CDC20B is required for deuterosome-mediated centriole production in multiciliated cells
Diego R. Revinski,
Posted 13 Nov 2017
bioRxiv DOI: 10.1101/218750 (published DOI: 10.1038/s41467-018-06768-z)
Posted 13 Nov 2017
Multiciliated cells (MCCs) harbour dozens to hundreds of motile cilia, which beat in a synchronized and directional manner, thus generating hydrodynamic forces important in animal physiology. In vertebrates, MCC differentiation critically depends on the synthesis and release of numerous centrioles by specialized structures called deuterosomes. Little is known about the composition, organization and regulation of deuterosomes.
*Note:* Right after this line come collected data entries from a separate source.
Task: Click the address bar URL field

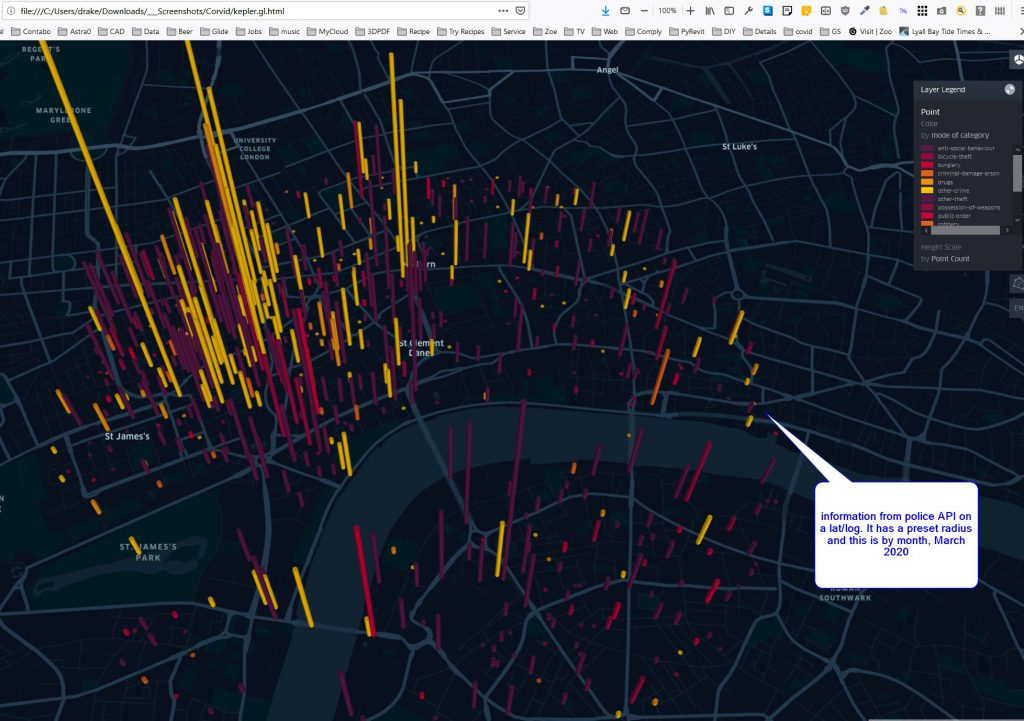Action: (250, 10)
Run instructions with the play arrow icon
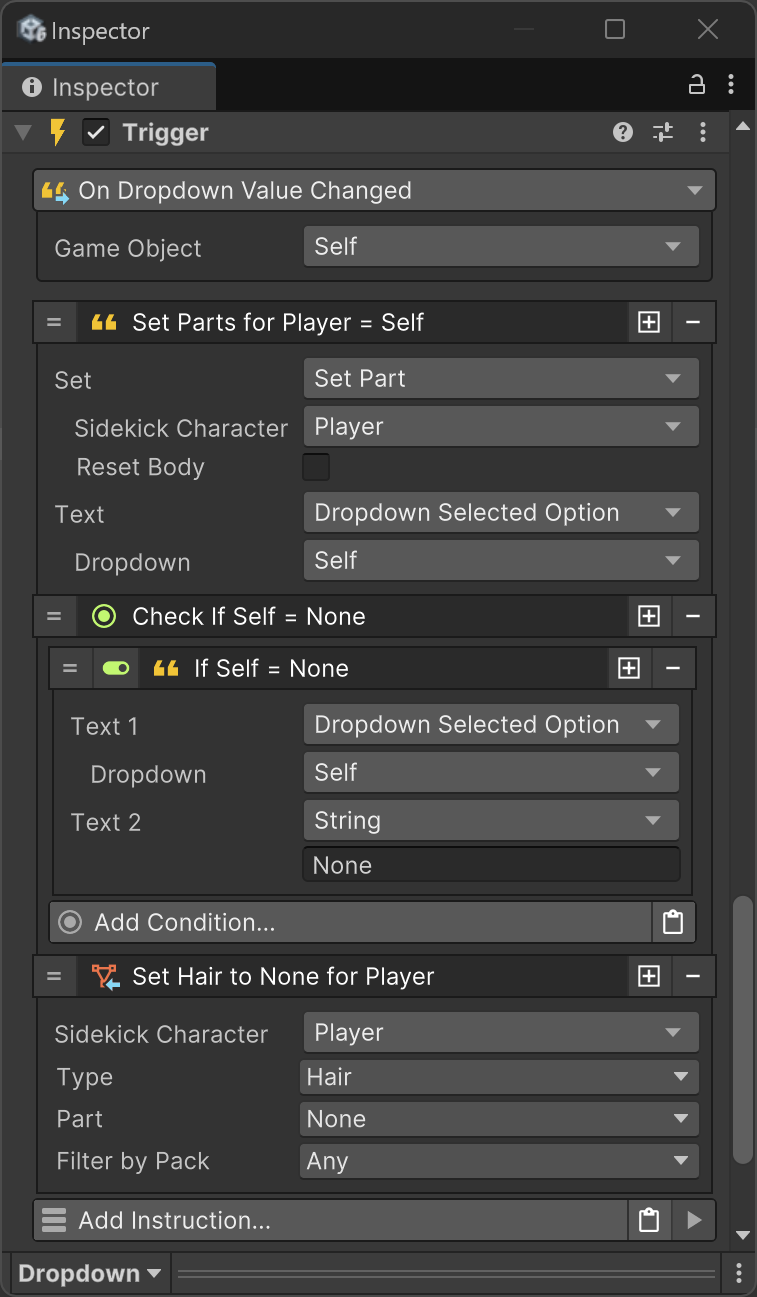 click(694, 1220)
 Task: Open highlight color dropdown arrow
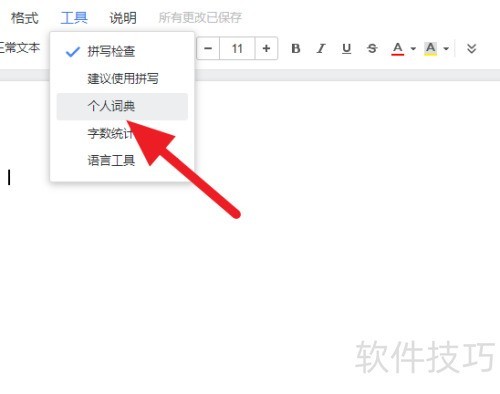(x=446, y=49)
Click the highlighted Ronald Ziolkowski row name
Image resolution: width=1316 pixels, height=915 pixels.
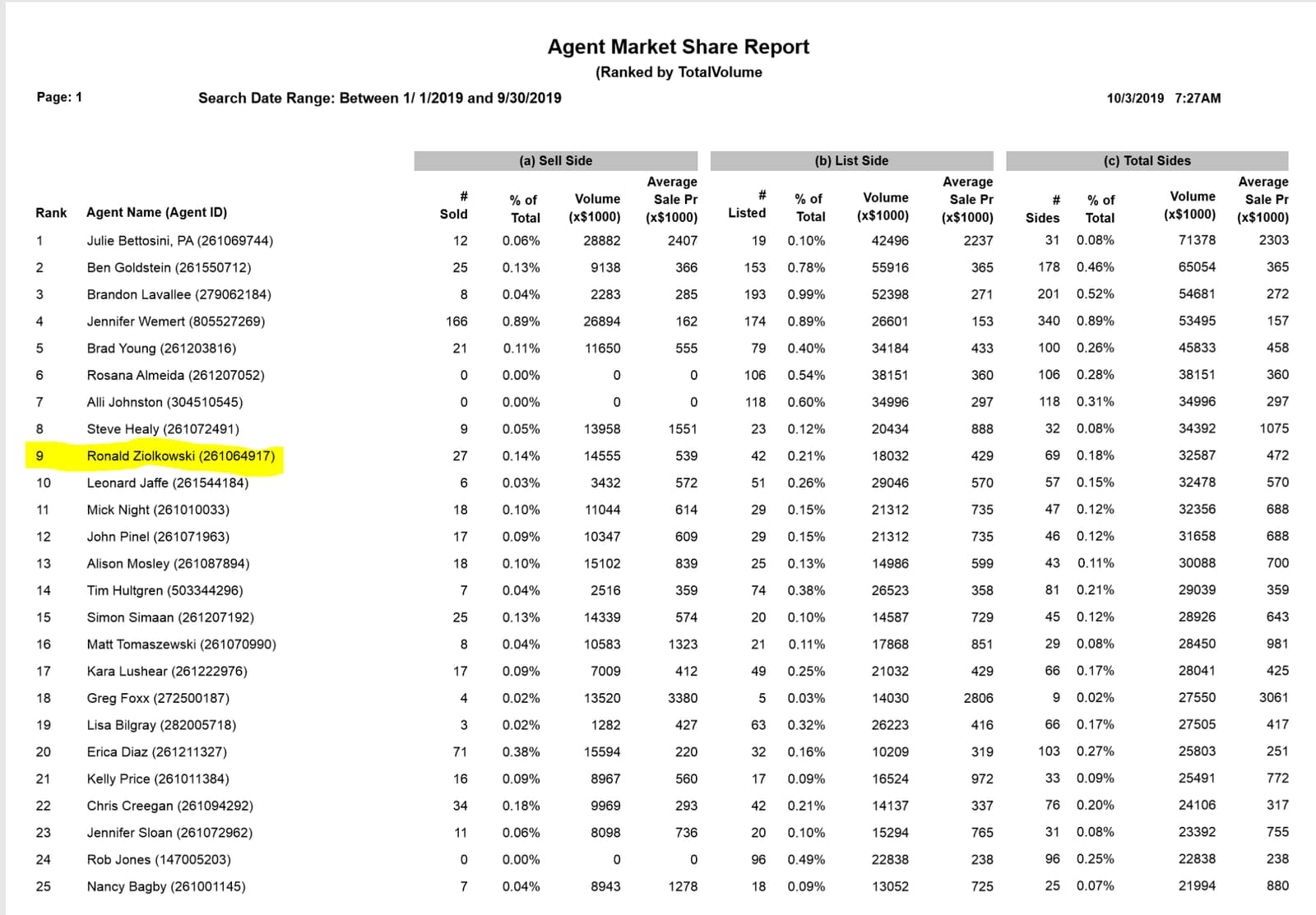pyautogui.click(x=180, y=455)
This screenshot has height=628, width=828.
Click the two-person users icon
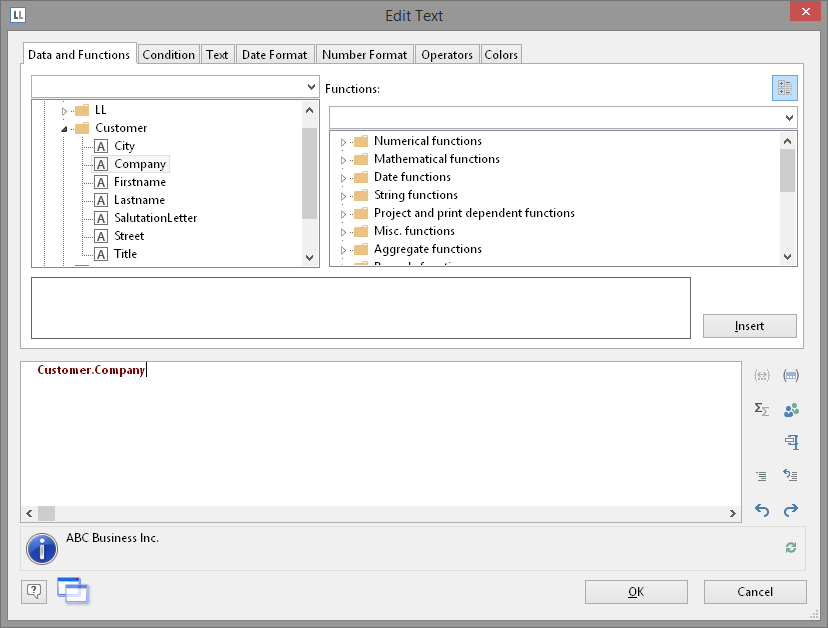tap(791, 409)

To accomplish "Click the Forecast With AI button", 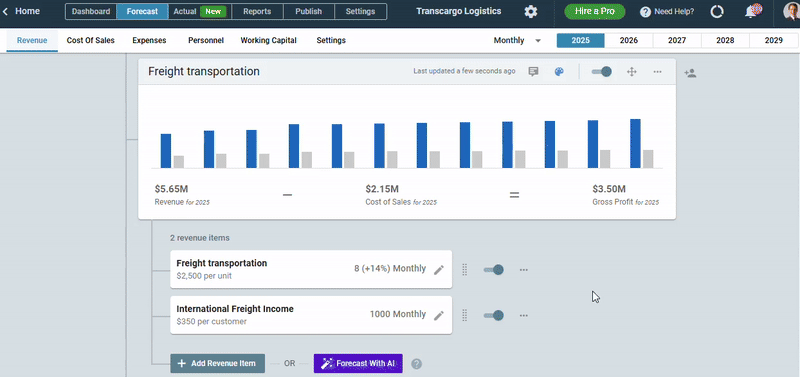I will click(358, 363).
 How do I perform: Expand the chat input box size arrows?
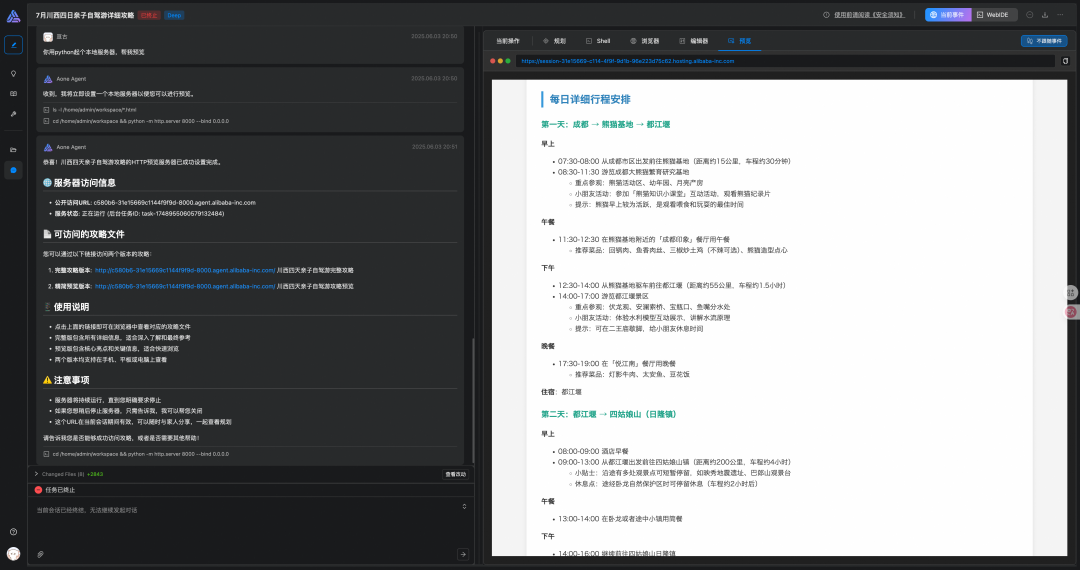(x=464, y=507)
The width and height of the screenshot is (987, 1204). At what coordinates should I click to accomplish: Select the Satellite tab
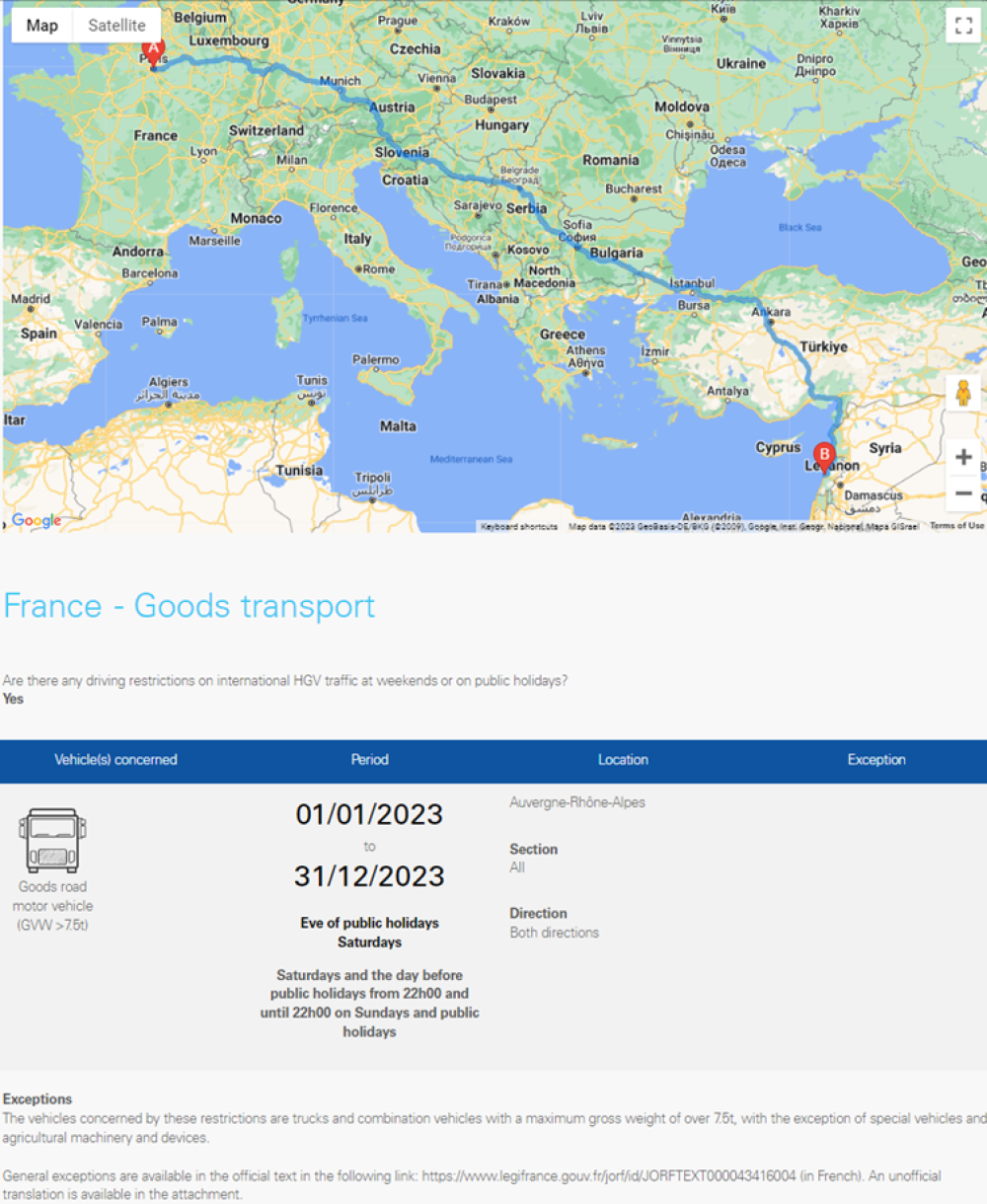(x=115, y=26)
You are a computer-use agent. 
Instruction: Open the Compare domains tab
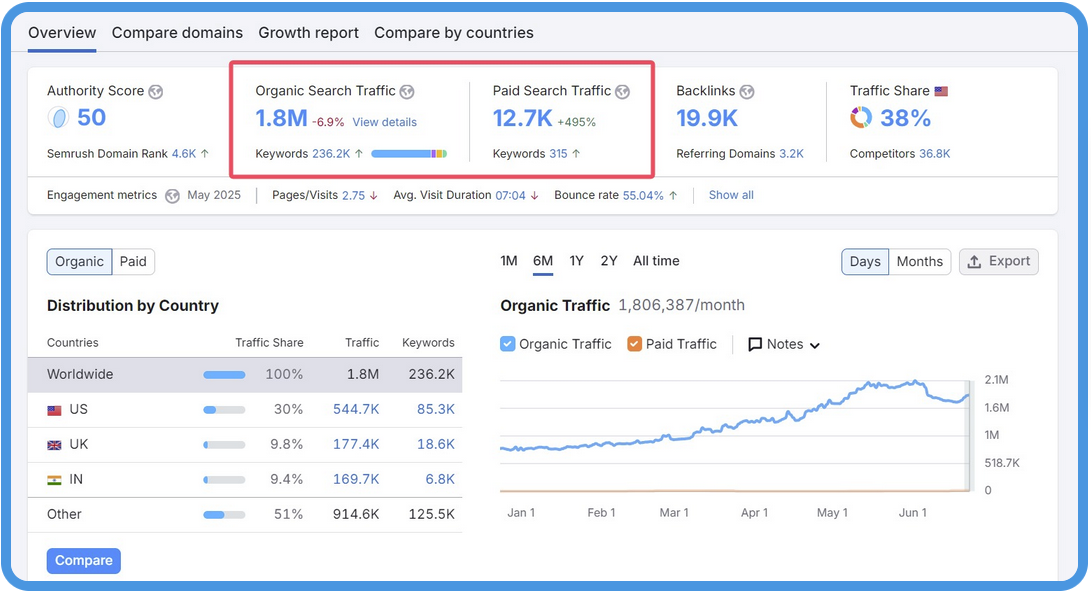(x=177, y=33)
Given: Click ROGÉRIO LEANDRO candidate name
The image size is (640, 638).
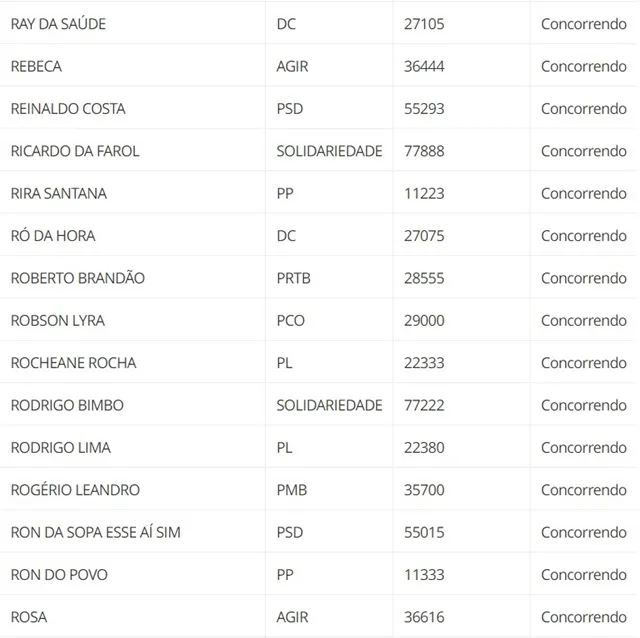Looking at the screenshot, I should point(75,490).
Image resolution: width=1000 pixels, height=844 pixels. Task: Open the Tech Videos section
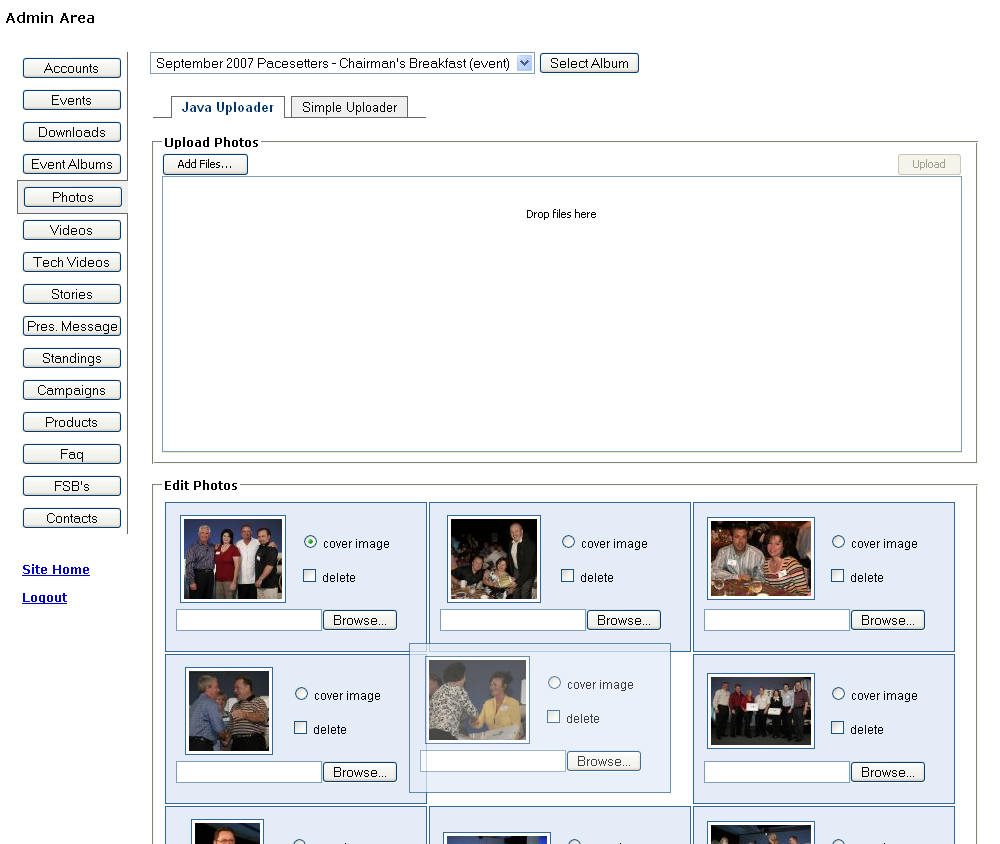(x=71, y=262)
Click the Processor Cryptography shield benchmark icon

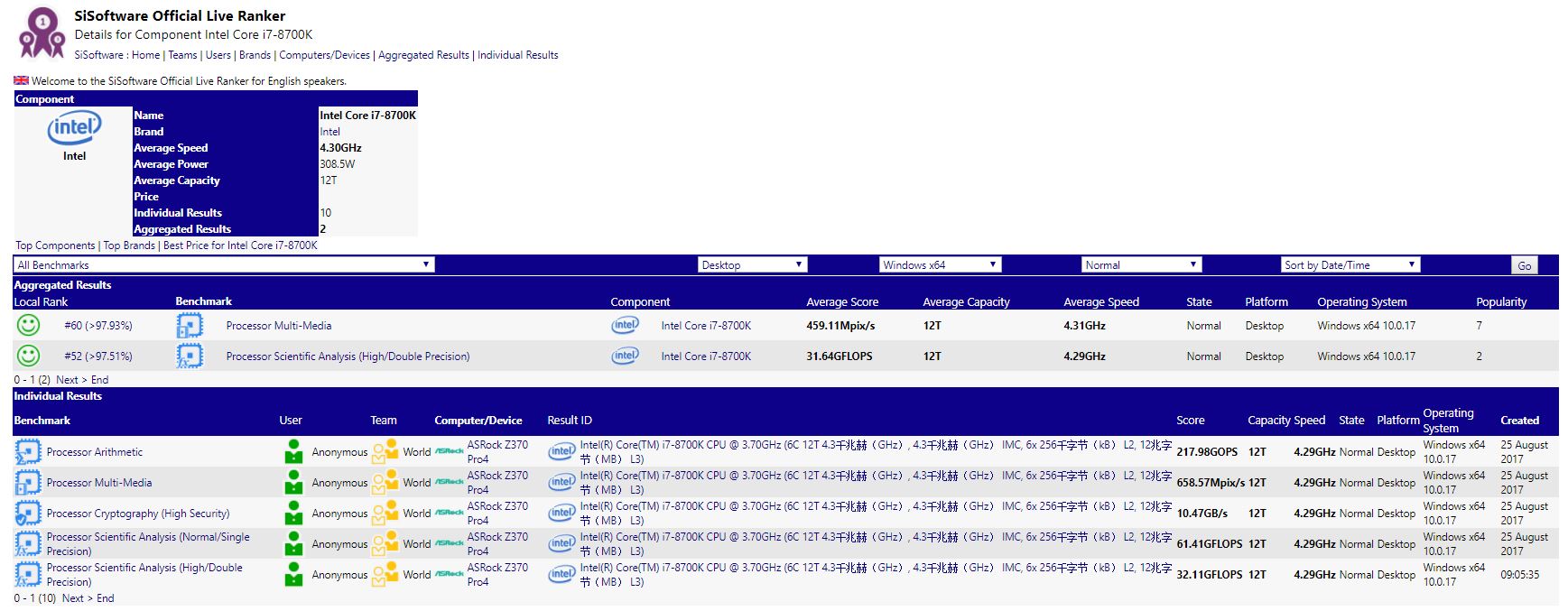28,514
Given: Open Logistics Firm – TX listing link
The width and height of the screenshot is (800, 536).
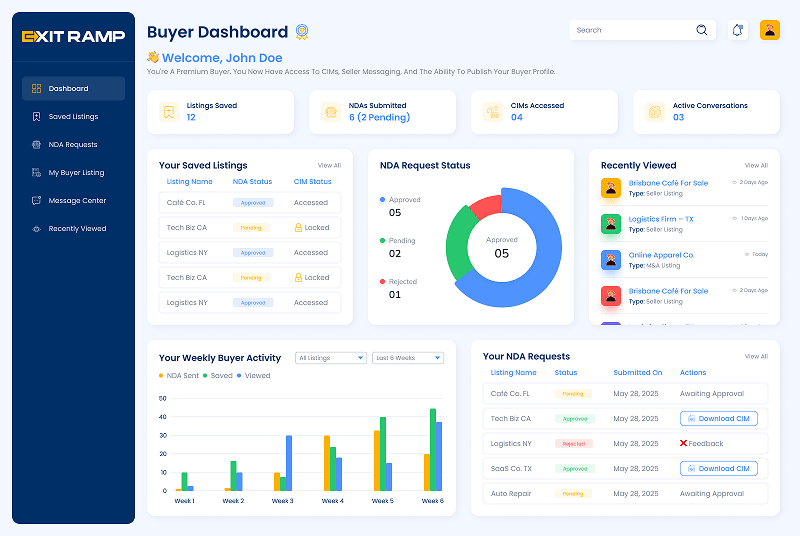Looking at the screenshot, I should [661, 219].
Here, single-cell RNA sequencing reveals that human deuterosome-stage MCCs are characterized by the expression of many cell cycle-related genes. We further investigated the uncharacterized vertebrate-specific cell division cycle 20B (CDC20B) gene, the host gene of microRNA-449abc. We show that the CDC20B protein associates to deuterosomes and is required for the release of centrioles and the subsequent production of cilia in mouse and Xenopus MCCs. CDC20B interacts with PLK1, which has been shown to coordinate centriole disengagement with the protease Separase in mitotic cells. Strikingly, over-expression of Separase rescued centriole disengagement and cilia production in CDC20B-deficient MCCs. This work reveals the shaping of a new biological function, deuterosome-mediated centriole production in vertebrate MCCs, by adaptation of canonical and recently evolved cell cycle-related molecules.